■ **SUPPLIED PASSAGE**:

The resultant infrastructure should take the idea of being "data agnostic" one step further to being "information neutral." The difference between the two concepts is that data is digital, while information may be analog or digital. The new infrastructure thus should be able to handle analog as well as digital information.
AλS is such an infrastructure. AλS can best be described as an optical convergence of packet switching and circuit switching technologies. As with many communications systems, there are essentially two networks in operation within this individual infrastructure -- the network that transports users' data (the user network) and the network that manages the user network. The user network is nothing more than empty session-oriented circuit-switched wavelengths between communicating AλS access devices. These connections are created and maintained by the management network, known as the AλS Signaling System.
The infrastructure's inner workings are very similar to the way a typical telephone call is placed today in North America using Signaling System 7 (SS7). The AλS Signaling System is a packet network that runs in the background, out of sight and knowledge of the user. The signaling system accepts a request from a user to establish a connection to a given destination address, the same way the SS7 network takes the digits dialed (destination address) from your telephone and locates the destination telephone to establish a connection. Once the destination is located and a connection is established, the AλS Signaling System releases control of the newly established connection to the user to commence data communication, just as SS7 releases a circuit for voice communication once a voice call has been properly connected.

■ **GIVEN INFORMATION**:
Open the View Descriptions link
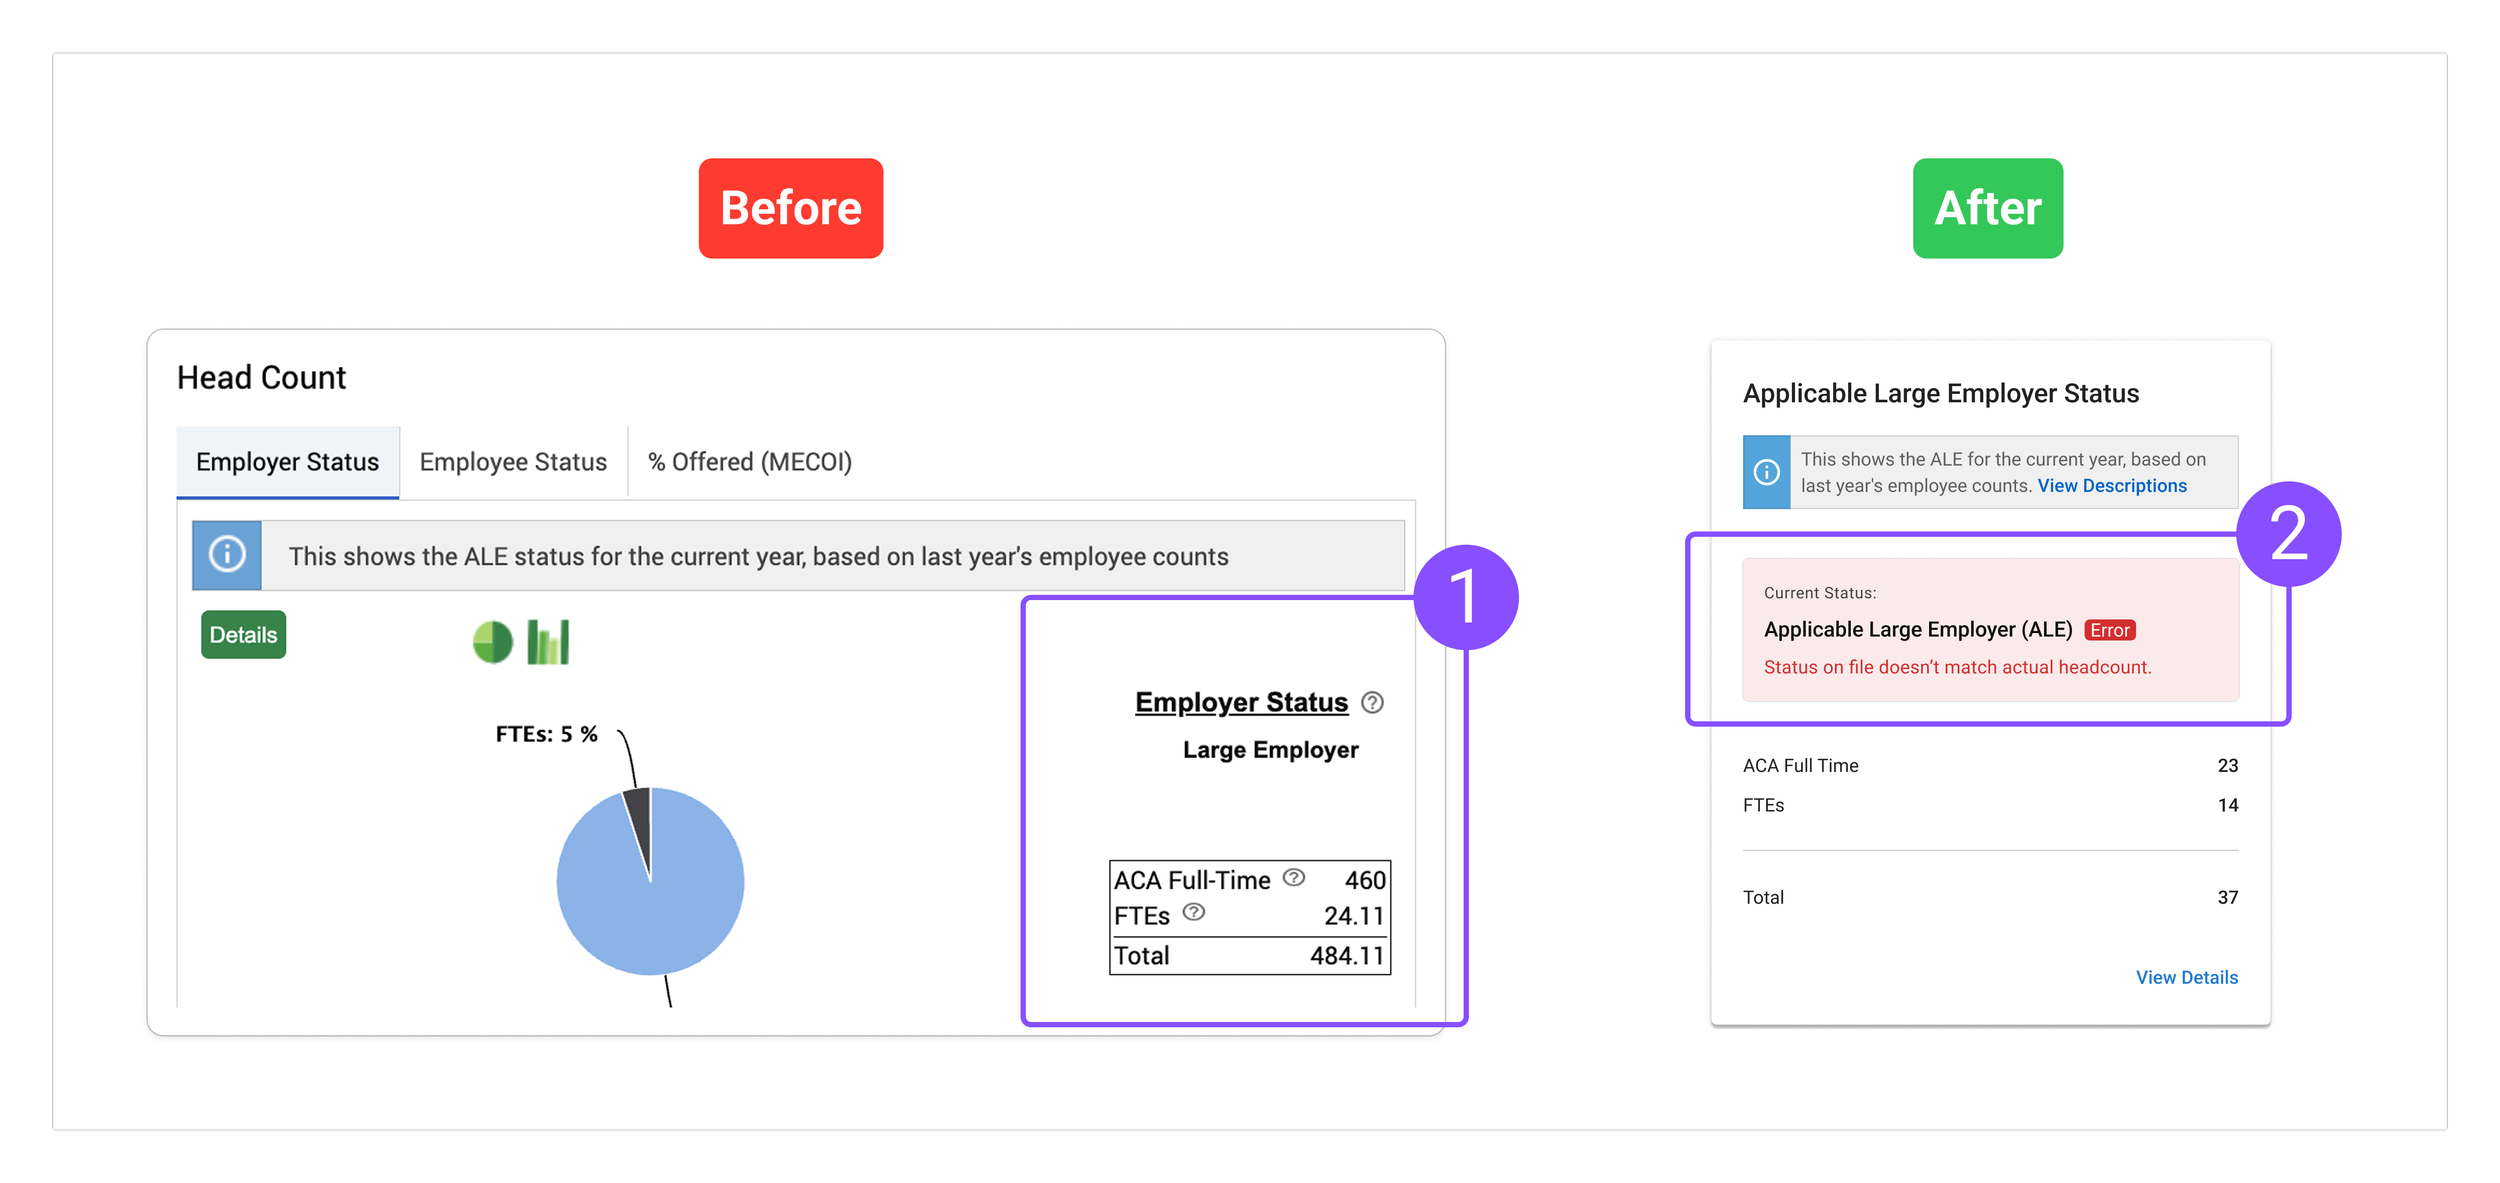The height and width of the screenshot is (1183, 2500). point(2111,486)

■ **WHAT YOU HAVE TO DO**: Reproduce word for word the part of the AλS infrastructure passage above, starting at "The infrastructure's inner" and ending at "been properly connected.".

■ **RESPONSE**:
The infrastructure's inner workings are very similar to the way a typical telephone call is placed today in North America using Signaling System 7 (SS7). The AλS Signaling System is a packet network that runs in the background, out of sight and knowledge of the user. The signaling system accepts a request from a user to establish a connection to a given destination address, the same way the SS7 network takes the digits dialed (destination address) from your telephone and locates the destination telephone to establish a connection. Once the destination is located and a connection is established, the AλS Signaling System releases control of the newly established connection to the user to commence data communication, just as SS7 releases a circuit for voice communication once a voice call has been properly connected.